Treat the Source Length Problem Earlier
The bloated summaries from very long articles were a known pain that the team tolerated for too long before adding the extraction step. Recognizing that the worst failures clustered around long sources, and addressing that root cause sooner, would have saved a stretch of inconsistent output that subscribers noticed.
Frequently Asked Questions
What was the team's core mistake before the fix?
Relying on the vague word "concise," which the model interpreted differently for every article. It felt like a length instruction but carried no enforceable meaning, so length variance stayed high until they replaced it with a concrete contract.
Why did they regenerate instead of truncate over-length summaries?
Because truncation risked cutting the lead fact that each summary was required to include. Regenerating with a compress instruction shortened the text while preserving the must-keep element, which a blind truncation could have dropped.
How did they handle very long source articles?
They added a preparation step that extracted the key points first, then summarized those. Long sources had produced the most bloated summaries because the model tried to cover everything, and extracting first kept the final output focused.
What result did the changes produce?
Length variance collapsed, nearly all summaries landed inside the target band, and support tickets about length dropped to a trickle.
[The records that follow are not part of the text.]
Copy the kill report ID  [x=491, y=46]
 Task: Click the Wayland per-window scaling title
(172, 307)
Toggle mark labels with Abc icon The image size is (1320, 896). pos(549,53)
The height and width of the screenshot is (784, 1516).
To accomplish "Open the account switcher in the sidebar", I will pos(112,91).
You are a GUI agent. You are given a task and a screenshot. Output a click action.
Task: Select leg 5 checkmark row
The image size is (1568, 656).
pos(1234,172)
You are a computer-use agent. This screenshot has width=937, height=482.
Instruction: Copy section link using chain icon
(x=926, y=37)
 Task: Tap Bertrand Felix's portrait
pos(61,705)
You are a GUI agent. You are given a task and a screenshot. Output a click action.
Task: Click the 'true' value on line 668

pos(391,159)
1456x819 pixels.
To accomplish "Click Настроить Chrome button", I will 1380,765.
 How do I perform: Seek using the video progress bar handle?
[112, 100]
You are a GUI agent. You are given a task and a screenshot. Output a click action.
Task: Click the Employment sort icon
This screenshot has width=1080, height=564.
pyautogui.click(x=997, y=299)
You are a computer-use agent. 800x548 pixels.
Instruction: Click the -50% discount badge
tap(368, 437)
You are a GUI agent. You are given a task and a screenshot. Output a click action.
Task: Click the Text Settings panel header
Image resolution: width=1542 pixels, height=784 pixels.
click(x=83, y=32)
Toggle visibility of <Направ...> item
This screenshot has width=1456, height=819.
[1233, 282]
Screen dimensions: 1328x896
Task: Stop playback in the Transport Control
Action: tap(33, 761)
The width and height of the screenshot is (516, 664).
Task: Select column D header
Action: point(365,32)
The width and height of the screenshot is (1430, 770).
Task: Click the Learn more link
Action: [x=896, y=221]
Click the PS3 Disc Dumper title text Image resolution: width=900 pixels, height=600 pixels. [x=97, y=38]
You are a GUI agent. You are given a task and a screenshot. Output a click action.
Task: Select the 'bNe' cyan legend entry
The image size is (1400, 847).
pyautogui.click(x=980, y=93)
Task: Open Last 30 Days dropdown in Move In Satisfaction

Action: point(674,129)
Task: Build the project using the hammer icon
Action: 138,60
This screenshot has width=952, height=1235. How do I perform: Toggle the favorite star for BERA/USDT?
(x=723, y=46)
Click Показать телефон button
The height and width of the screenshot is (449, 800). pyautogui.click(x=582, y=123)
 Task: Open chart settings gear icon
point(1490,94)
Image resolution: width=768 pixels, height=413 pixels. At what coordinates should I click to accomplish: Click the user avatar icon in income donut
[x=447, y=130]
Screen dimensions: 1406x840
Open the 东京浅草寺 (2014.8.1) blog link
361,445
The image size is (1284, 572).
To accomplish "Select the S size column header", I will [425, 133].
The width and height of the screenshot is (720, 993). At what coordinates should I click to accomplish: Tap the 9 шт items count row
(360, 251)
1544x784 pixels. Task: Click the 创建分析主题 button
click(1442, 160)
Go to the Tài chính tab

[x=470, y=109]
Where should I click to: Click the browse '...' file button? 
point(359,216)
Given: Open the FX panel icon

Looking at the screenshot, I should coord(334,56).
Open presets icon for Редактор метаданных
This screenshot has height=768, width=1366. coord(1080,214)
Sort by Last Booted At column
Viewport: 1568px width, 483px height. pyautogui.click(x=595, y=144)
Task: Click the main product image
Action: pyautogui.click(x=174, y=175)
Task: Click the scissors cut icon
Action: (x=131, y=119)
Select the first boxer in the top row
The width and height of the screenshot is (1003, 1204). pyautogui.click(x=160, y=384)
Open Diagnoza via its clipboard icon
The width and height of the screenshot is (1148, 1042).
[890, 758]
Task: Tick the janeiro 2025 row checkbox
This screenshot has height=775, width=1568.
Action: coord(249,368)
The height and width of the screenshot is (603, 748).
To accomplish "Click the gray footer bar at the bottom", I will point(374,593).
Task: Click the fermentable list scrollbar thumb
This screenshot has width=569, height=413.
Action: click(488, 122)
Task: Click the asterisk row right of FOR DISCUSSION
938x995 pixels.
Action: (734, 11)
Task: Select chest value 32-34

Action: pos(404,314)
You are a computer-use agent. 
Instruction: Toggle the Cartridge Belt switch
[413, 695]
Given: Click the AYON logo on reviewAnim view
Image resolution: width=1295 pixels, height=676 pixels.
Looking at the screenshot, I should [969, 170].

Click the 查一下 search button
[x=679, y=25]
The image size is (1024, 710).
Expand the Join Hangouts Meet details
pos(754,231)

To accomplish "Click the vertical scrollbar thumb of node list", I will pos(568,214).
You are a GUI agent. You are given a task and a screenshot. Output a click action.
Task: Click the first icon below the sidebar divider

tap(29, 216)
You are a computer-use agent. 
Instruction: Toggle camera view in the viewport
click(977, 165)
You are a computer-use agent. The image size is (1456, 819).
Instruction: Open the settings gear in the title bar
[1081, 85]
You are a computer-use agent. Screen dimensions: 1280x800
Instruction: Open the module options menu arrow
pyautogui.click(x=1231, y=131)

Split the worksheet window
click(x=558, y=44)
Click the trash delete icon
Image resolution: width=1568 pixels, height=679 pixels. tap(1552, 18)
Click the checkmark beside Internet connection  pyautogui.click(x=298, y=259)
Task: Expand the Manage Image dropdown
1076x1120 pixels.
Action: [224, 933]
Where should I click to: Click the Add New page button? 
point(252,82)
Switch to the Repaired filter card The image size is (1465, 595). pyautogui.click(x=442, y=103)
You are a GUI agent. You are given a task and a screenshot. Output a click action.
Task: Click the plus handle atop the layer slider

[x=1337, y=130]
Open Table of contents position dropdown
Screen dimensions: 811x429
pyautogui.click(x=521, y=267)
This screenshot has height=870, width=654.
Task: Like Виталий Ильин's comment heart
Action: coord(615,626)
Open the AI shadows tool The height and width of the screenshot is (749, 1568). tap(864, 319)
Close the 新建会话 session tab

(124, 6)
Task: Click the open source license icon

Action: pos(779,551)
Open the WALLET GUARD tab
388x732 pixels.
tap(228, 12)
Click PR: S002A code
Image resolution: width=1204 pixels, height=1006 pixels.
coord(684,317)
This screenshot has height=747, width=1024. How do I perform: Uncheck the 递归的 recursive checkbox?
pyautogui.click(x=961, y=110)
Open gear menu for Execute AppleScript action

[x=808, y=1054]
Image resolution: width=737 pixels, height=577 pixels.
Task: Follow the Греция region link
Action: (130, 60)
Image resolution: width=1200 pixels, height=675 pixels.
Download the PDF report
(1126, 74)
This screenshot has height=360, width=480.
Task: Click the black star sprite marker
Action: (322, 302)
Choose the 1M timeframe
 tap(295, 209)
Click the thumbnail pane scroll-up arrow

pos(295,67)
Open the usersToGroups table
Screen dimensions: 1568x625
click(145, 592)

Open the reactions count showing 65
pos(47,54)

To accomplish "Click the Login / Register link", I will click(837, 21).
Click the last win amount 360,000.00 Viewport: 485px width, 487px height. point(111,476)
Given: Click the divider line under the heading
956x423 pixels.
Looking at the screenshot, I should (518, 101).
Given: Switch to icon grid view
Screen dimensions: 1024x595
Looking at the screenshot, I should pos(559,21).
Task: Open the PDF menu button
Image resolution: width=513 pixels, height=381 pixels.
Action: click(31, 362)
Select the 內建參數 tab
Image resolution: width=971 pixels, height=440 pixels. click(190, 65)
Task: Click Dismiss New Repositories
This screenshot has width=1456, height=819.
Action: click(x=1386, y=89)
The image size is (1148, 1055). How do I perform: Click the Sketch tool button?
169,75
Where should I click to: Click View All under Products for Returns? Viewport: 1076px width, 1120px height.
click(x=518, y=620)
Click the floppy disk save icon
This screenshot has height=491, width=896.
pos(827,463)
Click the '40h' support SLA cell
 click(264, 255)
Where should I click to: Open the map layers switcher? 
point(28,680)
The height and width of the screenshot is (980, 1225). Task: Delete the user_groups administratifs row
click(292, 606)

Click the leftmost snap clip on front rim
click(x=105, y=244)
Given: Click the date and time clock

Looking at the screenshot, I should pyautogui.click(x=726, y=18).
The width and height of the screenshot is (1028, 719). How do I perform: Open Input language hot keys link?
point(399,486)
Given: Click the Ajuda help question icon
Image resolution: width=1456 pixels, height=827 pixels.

The team also saw cleaner layout and a flattening churn trend, suggesting the fix touched retention as well.
What is the most transferable lesson?
Treat length as a property to engineer and verify, not a word to request. The concrete contract plus a verification backstop made length reliable, and that reframing transferred to other features the team built afterward.
Key Takeaways
- Vague length words like concise produce high, unpredictable variance because the model interprets them differently each time.
- Replacing vague instructions with a concrete contract, a range, a ceiling, and a must-keep element, was the highest-impact change.
- A verification backstop that regenerates over-length output to compress made length dependable rather than just improved.
- Regenerating to compress preserved the must-keep fact that truncation would have risked cutting.
- Extracting key points from very long sources before summarizing kept the final output focused.
- Treating length as an engineered, verified property transferred well beyond the original feature.